GOWANUS — Brooklyn’s beloved Kentile Floors sign will shine one more time this week before its removal and relocation.
The sign, which for decades has towered over the neighborhood from an old factory on Ninth Street near Second Avenue, will be illuminated through high-powered projectors and 3D imaging after dark on Friday.
The display, described as “a parting kiss” to “an icon on the brink of disassembly,” is a collaborative project from the Vanderbilt Republic, a Gowanus-based creative agency, and Karl Mehrer of K2imaging, a local business that specializes in digital projection, said George Del Barrio, the Republic's founder and creative director.
Last week, Ely Cohen, who owns the Ninth Street building, confirmed that the sign would be removed because of “long-deferred maintenance of the sign, the dilapidated condition of the warehouse roof, and ongoing structural issues in the building.”
But after an outcry from residents and City Councilman Brad Lander, Cohen agreed to donate the enormous red letters to the Gowanus Alliance, a neighborhood improvement group that will find a new home for it.
Using a pair of Digital Projection DPI Titan Super Quad 20K projectors, the sign will be animated on June 20 for “Manifest Destiny,” Del Barrio’s 15-minute program that will loop through the evening.
Del Barrio is still working on the display, but he plans to include text from the Declaration of Independence and maybe even a cat video or two.
“The idea here is to use the tapestry of the world around us as a canvas,” said Del Barrio, 38, who is also the founding director of Gowanus Loft, a project space for performance and installations.
Del Barrio previously collaborated with K2imaging and filmmaker Tim Bartlett to light up the sign in May.
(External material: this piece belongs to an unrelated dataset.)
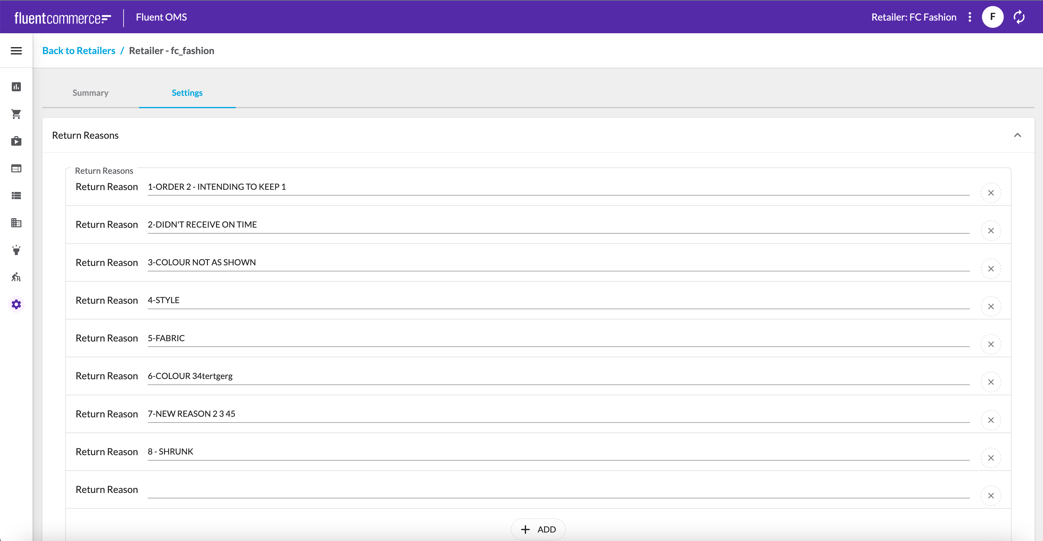Click the settings gear sidebar icon
The height and width of the screenshot is (541, 1043).
pos(16,305)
At the time, the team did not know the sign’s Ninth Street location would soon be history.
But the projection will be a bit different this time. Scaffolding and beams installed on the sign’s formerly flat surface create new challenges in designing a template that can be projected and viewed without too much distortion.
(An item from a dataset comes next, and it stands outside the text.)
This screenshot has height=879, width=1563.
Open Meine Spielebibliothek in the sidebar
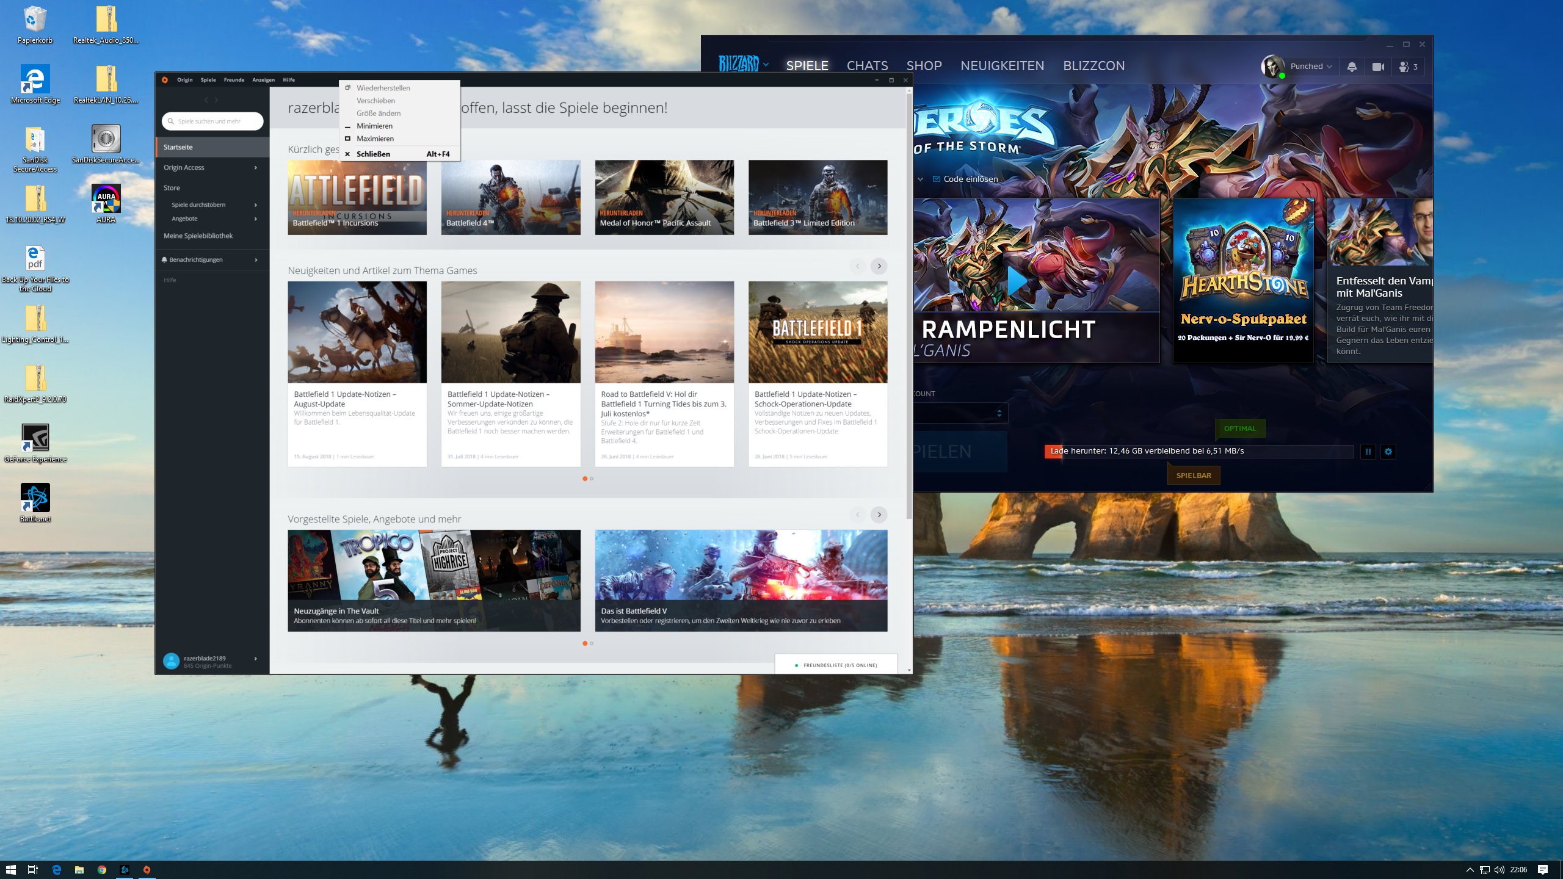198,236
Del Barrio has three days to perfect the image — and he’s willing to experiment.
“I’m going to have some fun with this,” he said.
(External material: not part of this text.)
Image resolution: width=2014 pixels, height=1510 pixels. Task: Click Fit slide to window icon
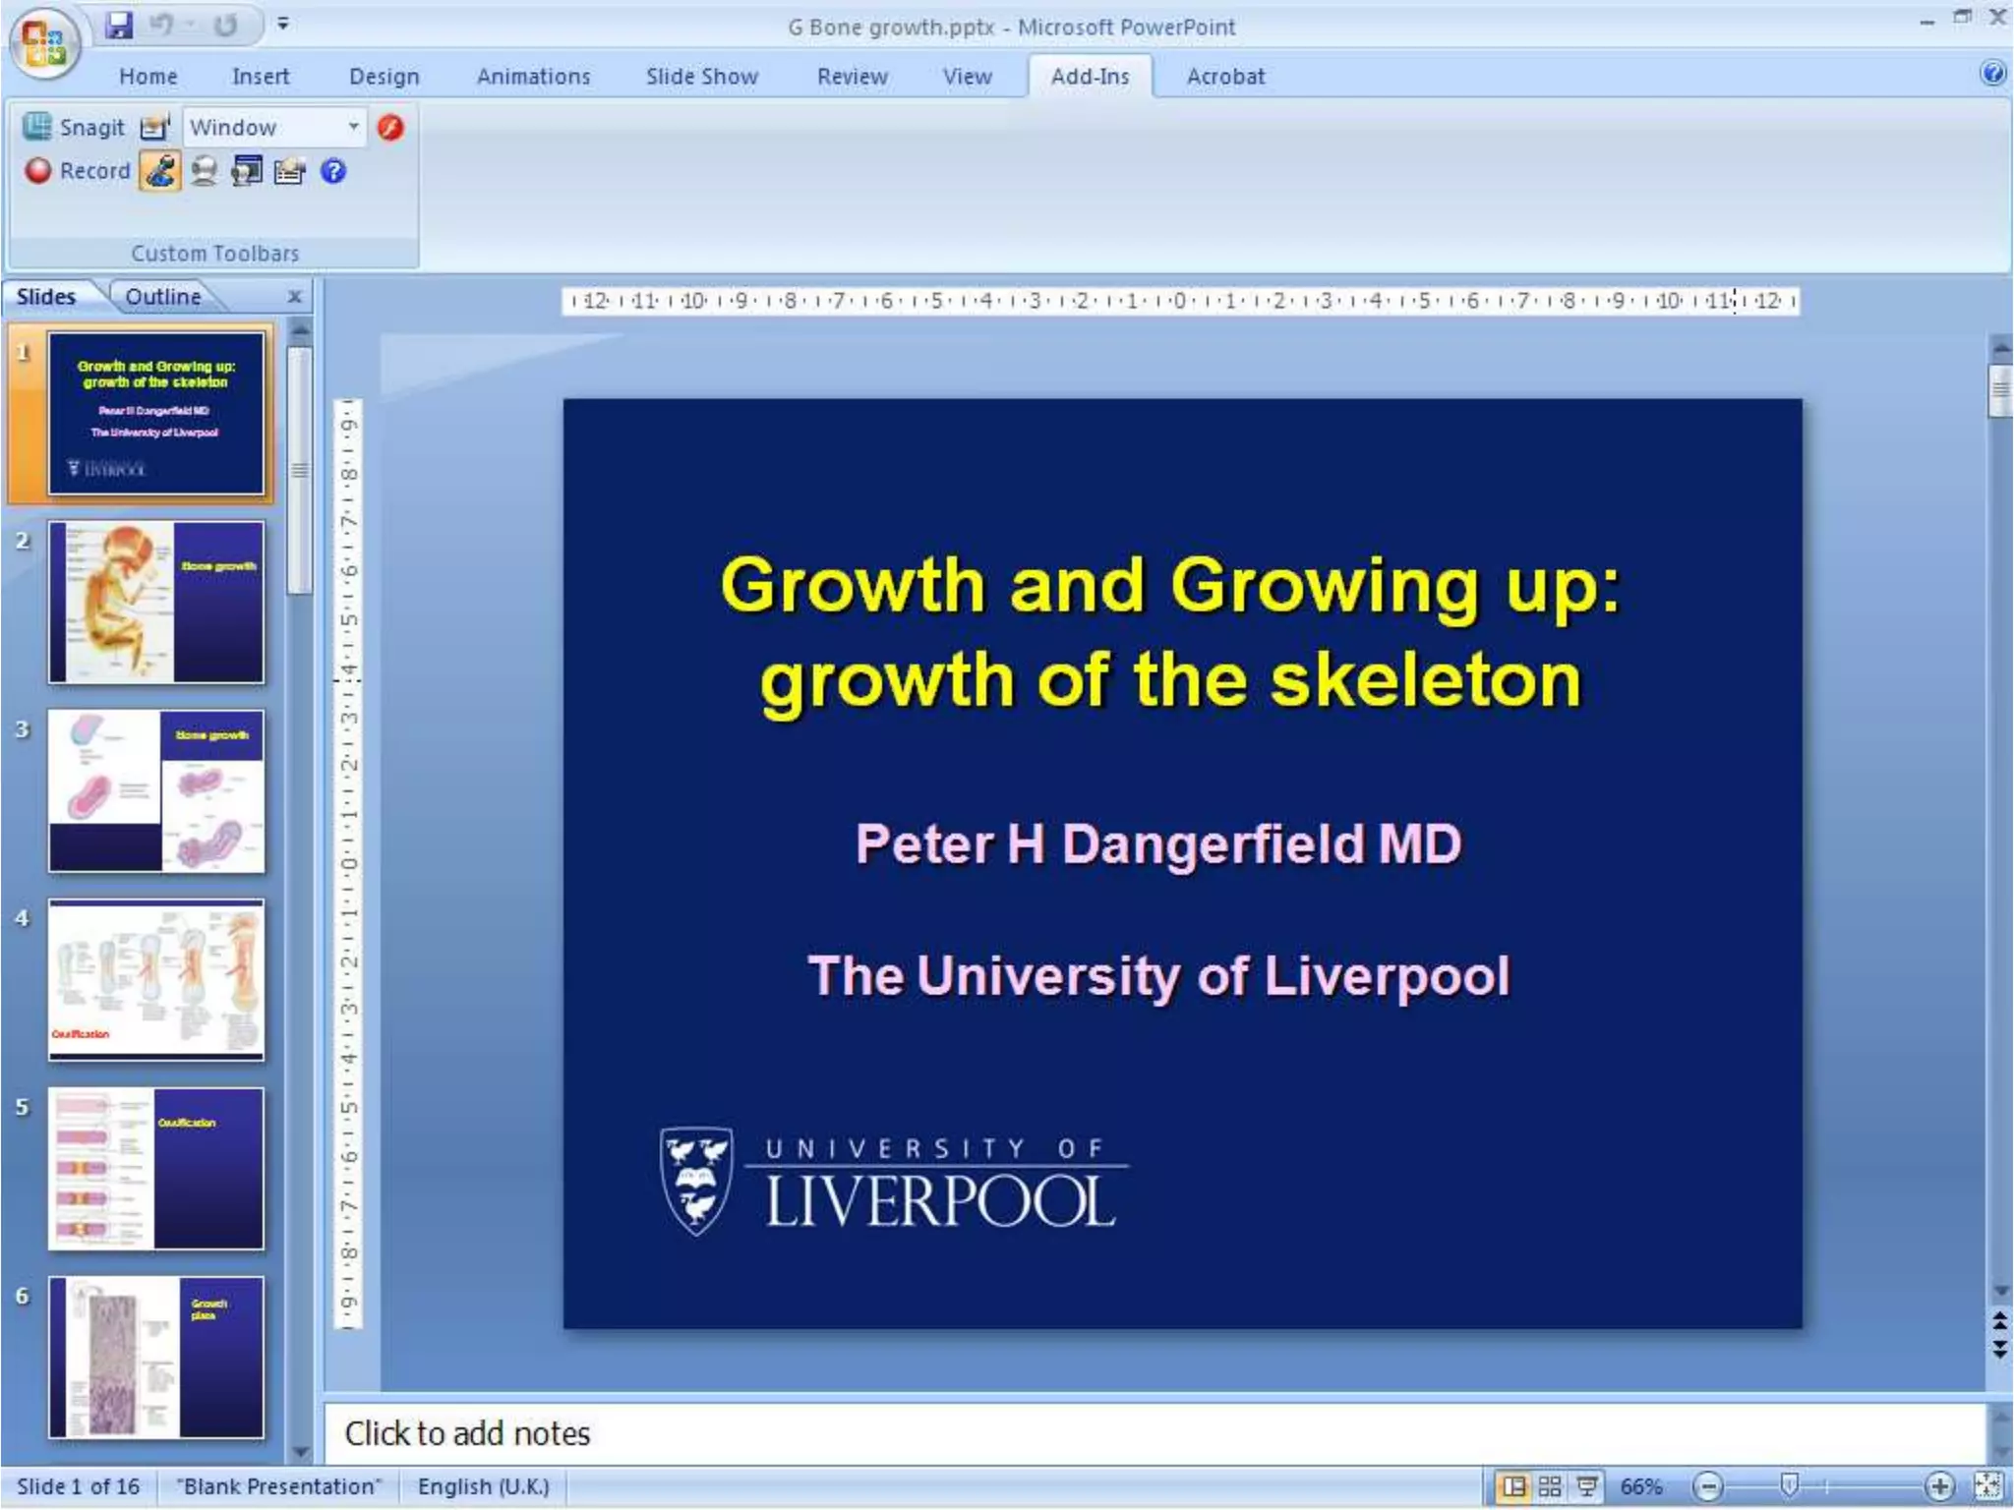(x=1987, y=1485)
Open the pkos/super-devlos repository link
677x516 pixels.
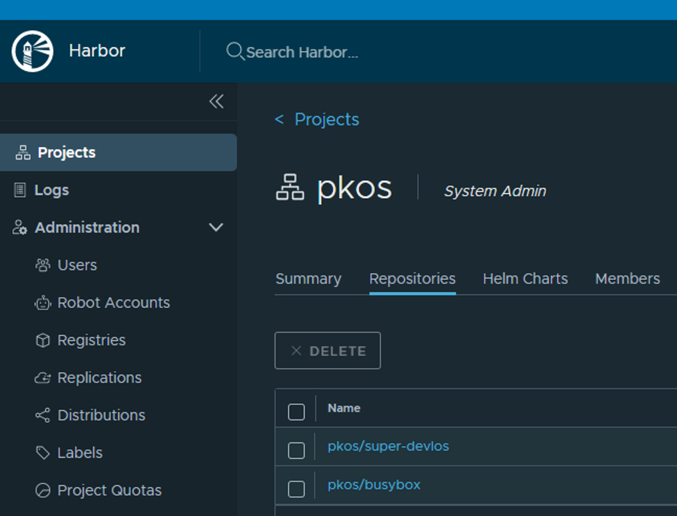tap(388, 446)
But Del Barrio isn't ruing the removal of the Kentile Floors sign, which can be seen from the Gowanus Loft’s space on Ninth Street. He said its removal won’t change the history of the neighborhood, but rather signify a move into the future, he said.
“If it was a McDonald’s logo," he said, "would we be going crazy over it?”
He hopes the display will be a conversation starter for people in the neighborhood — whether it’s about the changing landscape of Gowanus, booming real estate development or just the enormity of the iconic sign.
“You have to acknowledge that change is coming,” he said.